● **Required action**:
Starting at the line that contains "Identify the location of map-label-hotel-kalash: Hotel" and continuing through the end of the records, reproduce those lines with "location" swapped for "position" and nothing else altered. Leave the pictures out.

START Data provided

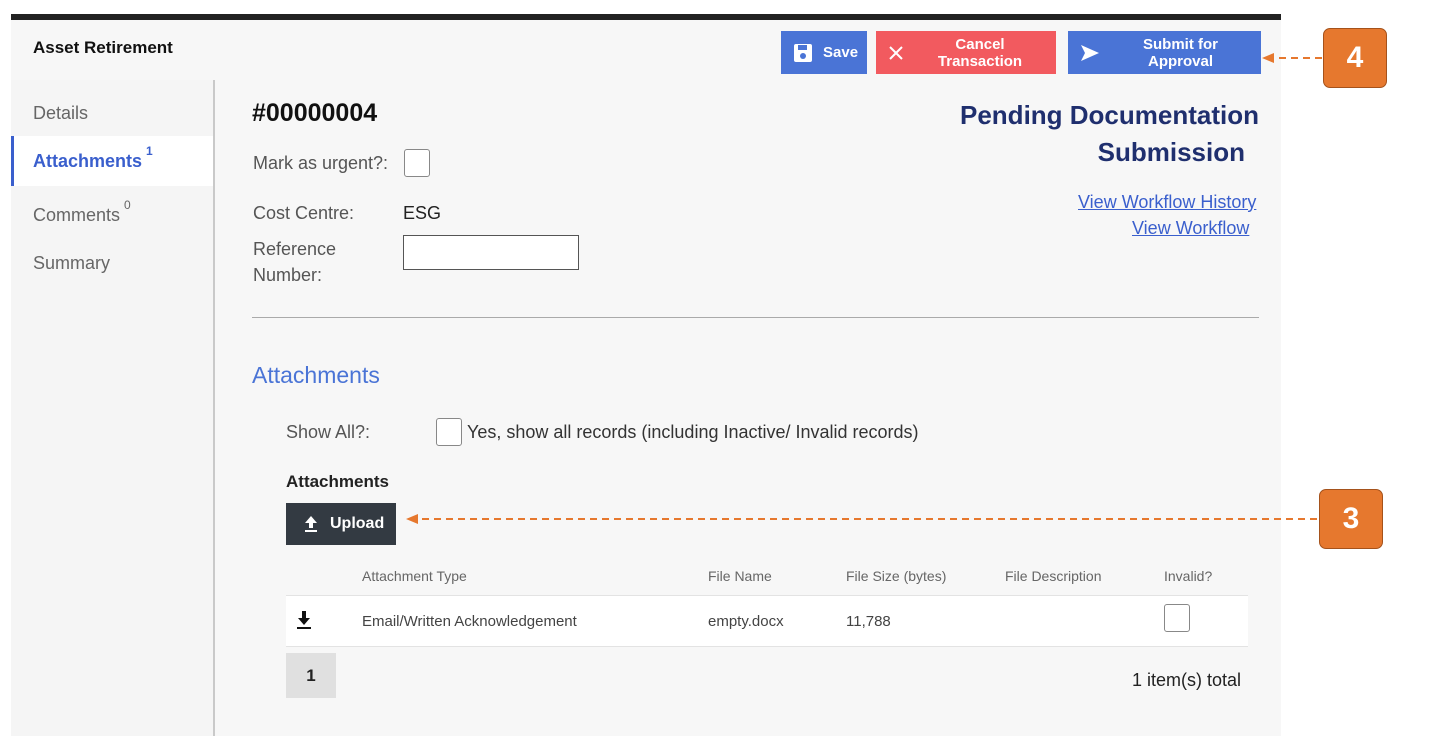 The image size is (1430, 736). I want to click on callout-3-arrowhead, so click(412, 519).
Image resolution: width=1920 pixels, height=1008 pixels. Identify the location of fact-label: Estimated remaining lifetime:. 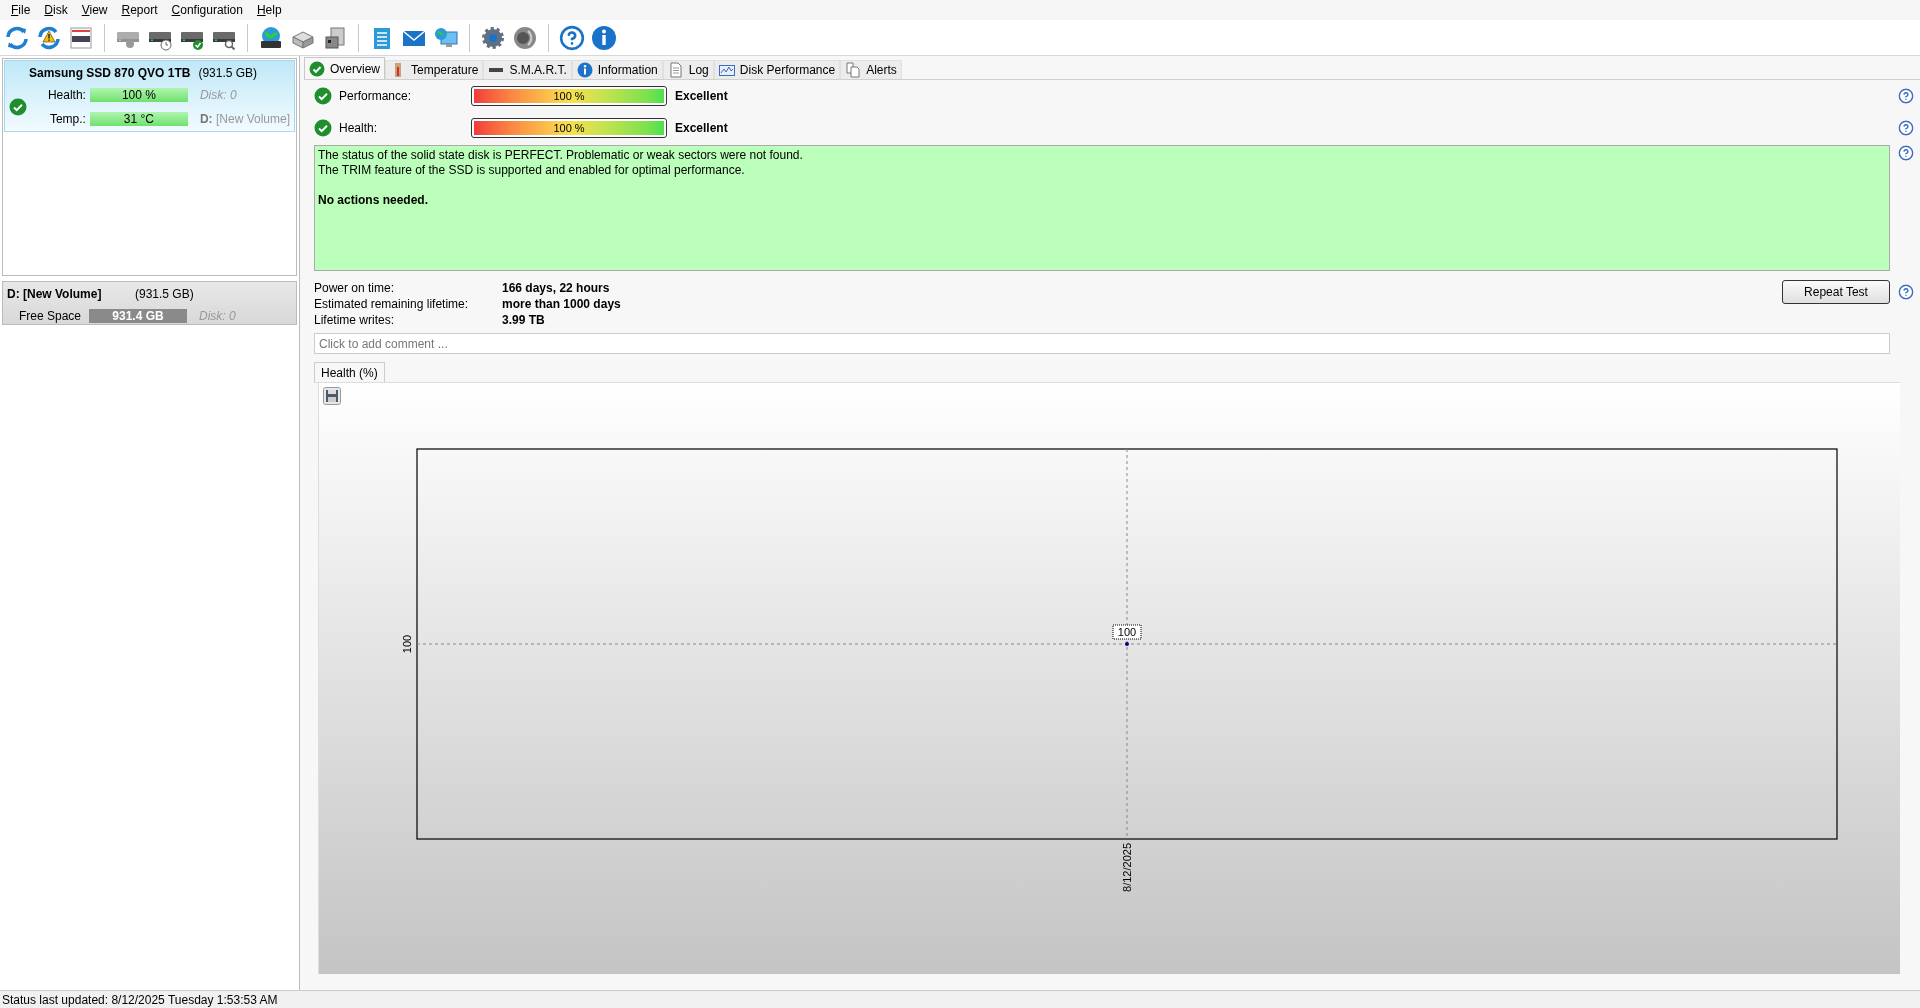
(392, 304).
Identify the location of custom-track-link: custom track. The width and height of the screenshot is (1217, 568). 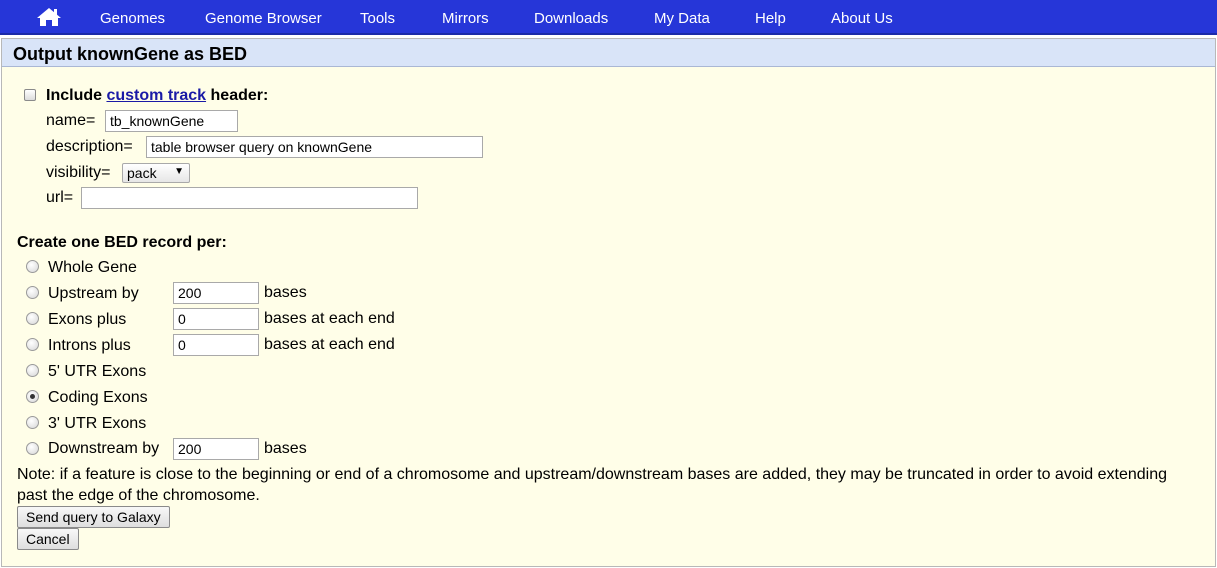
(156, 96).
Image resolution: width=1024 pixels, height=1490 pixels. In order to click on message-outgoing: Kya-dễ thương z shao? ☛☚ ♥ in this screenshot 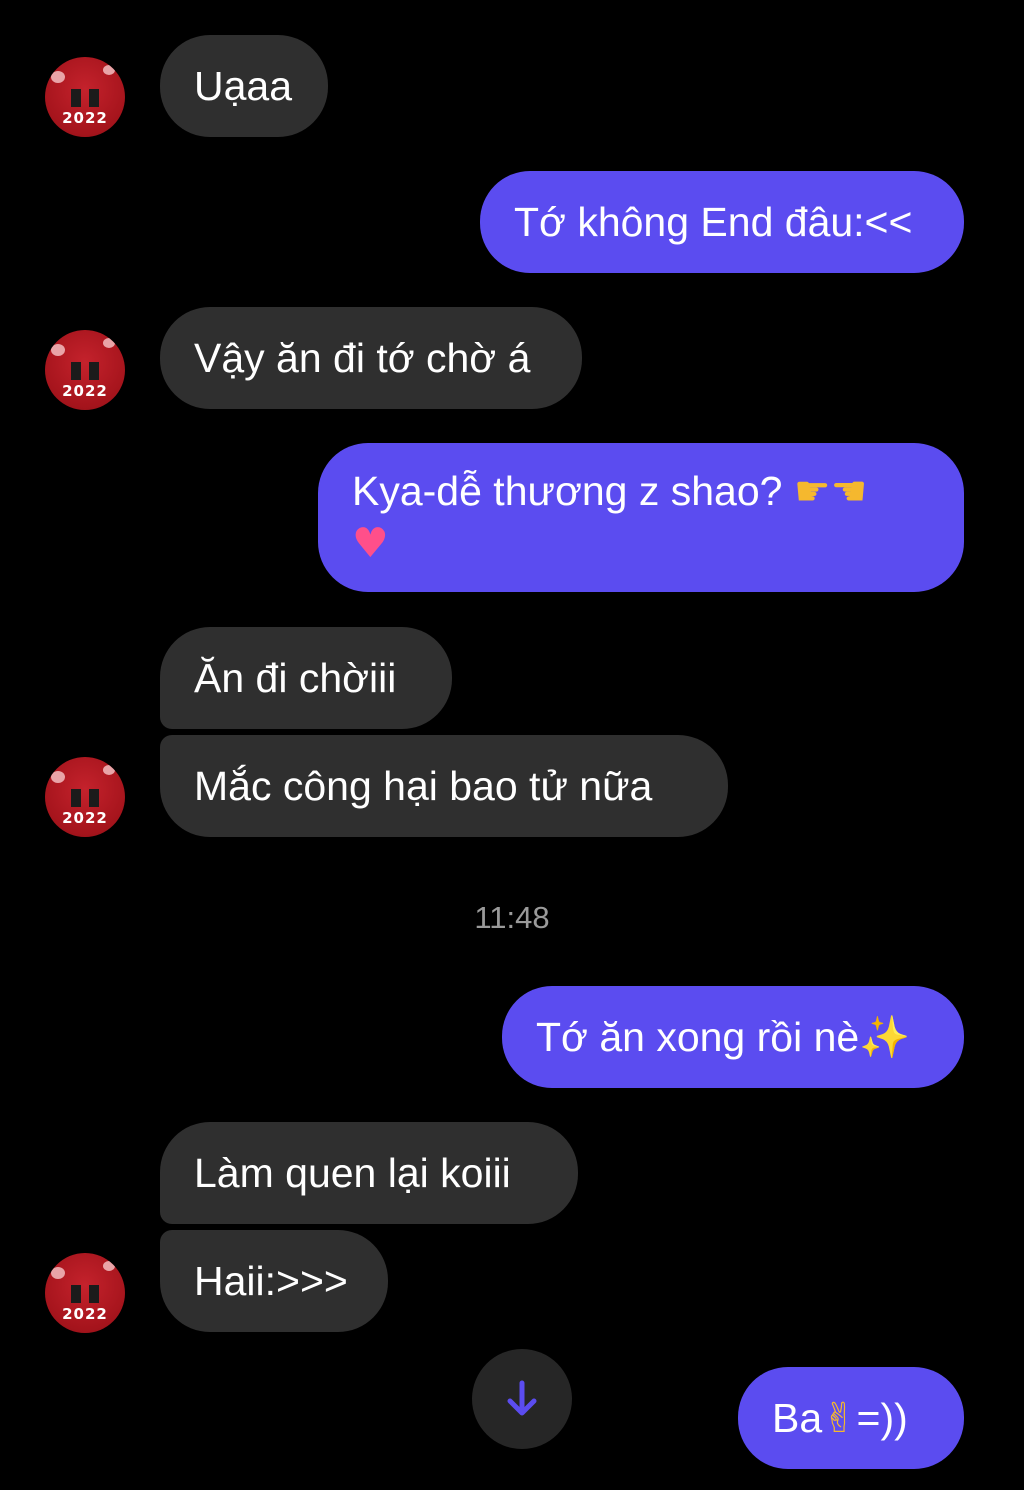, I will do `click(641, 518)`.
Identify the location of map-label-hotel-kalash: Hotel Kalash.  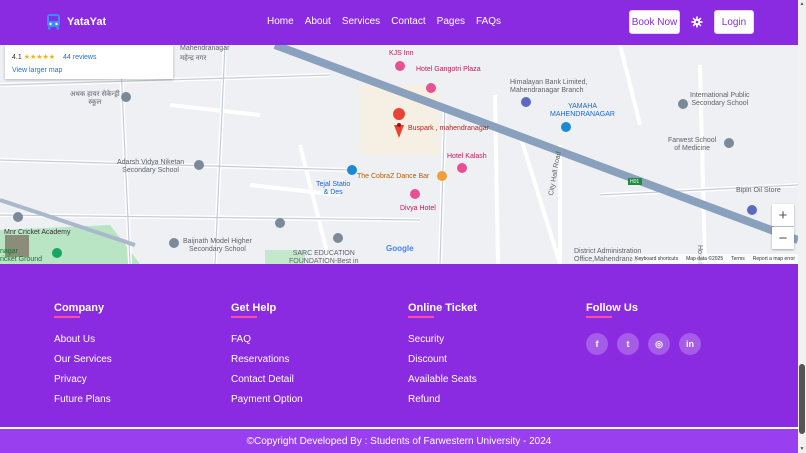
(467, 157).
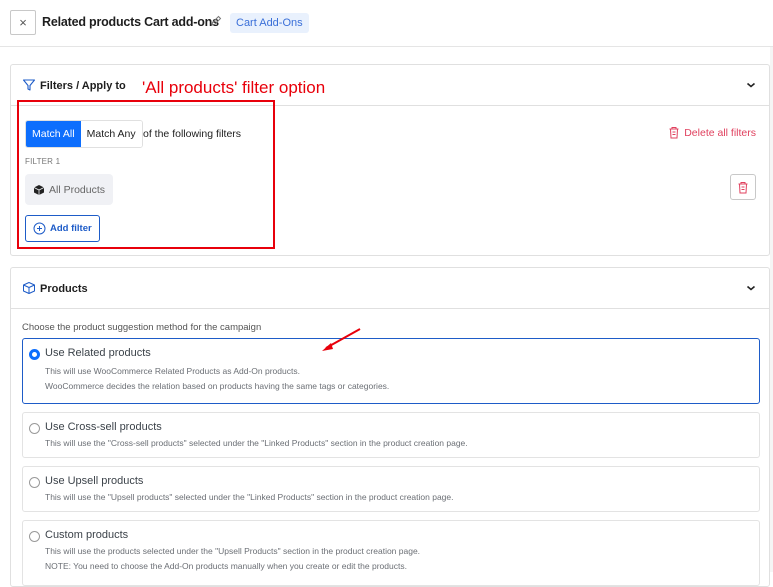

END Data provided

● **Solution to the exercise**:
Identify the position of map-label-hotel-kalash: Hotel Kalash.  
(467, 157).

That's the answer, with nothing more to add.